Segment Start: Available records

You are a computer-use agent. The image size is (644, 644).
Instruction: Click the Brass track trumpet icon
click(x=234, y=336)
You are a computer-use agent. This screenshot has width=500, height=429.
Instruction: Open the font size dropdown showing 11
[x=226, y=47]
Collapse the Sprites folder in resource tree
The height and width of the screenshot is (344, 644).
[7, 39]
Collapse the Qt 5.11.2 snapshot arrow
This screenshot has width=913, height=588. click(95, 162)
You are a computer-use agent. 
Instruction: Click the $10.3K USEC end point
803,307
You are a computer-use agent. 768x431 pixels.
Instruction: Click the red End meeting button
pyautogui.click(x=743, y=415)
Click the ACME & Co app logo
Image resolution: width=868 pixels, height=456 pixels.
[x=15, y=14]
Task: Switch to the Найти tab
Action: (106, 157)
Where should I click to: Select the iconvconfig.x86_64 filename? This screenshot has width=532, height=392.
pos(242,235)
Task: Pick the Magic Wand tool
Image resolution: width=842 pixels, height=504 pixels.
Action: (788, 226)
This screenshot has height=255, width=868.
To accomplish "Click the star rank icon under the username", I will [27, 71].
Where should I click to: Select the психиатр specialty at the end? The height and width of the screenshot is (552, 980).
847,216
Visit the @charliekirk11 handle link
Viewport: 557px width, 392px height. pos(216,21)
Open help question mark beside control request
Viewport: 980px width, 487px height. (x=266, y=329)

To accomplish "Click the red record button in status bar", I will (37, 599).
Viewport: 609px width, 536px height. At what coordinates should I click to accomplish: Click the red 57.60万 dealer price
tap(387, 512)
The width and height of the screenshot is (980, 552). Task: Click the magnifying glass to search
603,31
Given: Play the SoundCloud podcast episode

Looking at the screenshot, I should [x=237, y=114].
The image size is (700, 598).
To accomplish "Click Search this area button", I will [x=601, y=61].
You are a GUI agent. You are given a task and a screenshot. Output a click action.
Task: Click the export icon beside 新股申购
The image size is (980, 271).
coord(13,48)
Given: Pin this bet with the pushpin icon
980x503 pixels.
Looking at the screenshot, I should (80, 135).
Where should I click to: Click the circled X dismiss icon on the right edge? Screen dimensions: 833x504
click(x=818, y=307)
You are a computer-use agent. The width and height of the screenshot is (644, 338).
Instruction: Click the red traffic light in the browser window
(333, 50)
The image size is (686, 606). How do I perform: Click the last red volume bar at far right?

Segment End: Available records

## [Prompt]
Set down every entry exactly as given.

## [Written solution]
You are a computer-use agent. The image size is (644, 644).
Instruction: Click the Brass track trumpet icon
click(x=234, y=336)
You are a computer-use agent. This screenshot has width=500, height=429.
Instruction: Open the font size dropdown showing 11
[x=226, y=47]
Collapse the Sprites folder in resource tree
The height and width of the screenshot is (344, 644).
[7, 39]
Collapse the Qt 5.11.2 snapshot arrow
This screenshot has width=913, height=588. click(95, 162)
You are a computer-use agent. 
Instruction: Click the $10.3K USEC end point
803,307
You are a computer-use agent. 768x431 pixels.
Instruction: Click the red End meeting button
pyautogui.click(x=743, y=415)
Click the ACME & Co app logo
Image resolution: width=868 pixels, height=456 pixels.
[x=15, y=14]
Task: Switch to the Найти tab
Action: (106, 157)
Where should I click to: Select the iconvconfig.x86_64 filename? This screenshot has width=532, height=392.
pos(242,235)
Task: Pick the Magic Wand tool
Image resolution: width=842 pixels, height=504 pixels.
Action: (788, 226)
This screenshot has height=255, width=868.
To accomplish "Click the star rank icon under the username", I will [27, 71].
Where should I click to: Select the психиатр specialty at the end? The height and width of the screenshot is (552, 980).
847,216
Visit the @charliekirk11 handle link
Viewport: 557px width, 392px height. pos(216,21)
Open help question mark beside control request
Viewport: 980px width, 487px height. (x=266, y=329)

To accomplish "Click the red record button in status bar", I will (37, 599).
Viewport: 609px width, 536px height. At what coordinates should I click to accomplish: Click the red 57.60万 dealer price
tap(387, 512)
The width and height of the screenshot is (980, 552). Task: Click the magnifying glass to search
603,31
Given: Play the SoundCloud podcast episode

Looking at the screenshot, I should [x=237, y=114].
The image size is (700, 598).
To accomplish "Click Search this area button", I will [x=601, y=61].
You are a GUI agent. You are given a task and a screenshot. Output a click action.
Task: Click the export icon beside 新股申购
The image size is (980, 271).
coord(13,48)
Given: Pin this bet with the pushpin icon
980x503 pixels.
Looking at the screenshot, I should (80, 135).
Where should I click to: Click the circled X dismiss icon on the right edge? Screen dimensions: 833x504
click(x=818, y=307)
You are a computer-use agent. The width and height of the screenshot is (644, 338).
Instruction: Click the red traffic light in the browser window
(333, 50)
The image size is (686, 606). How do I perform: Click the last red volume bar at far right?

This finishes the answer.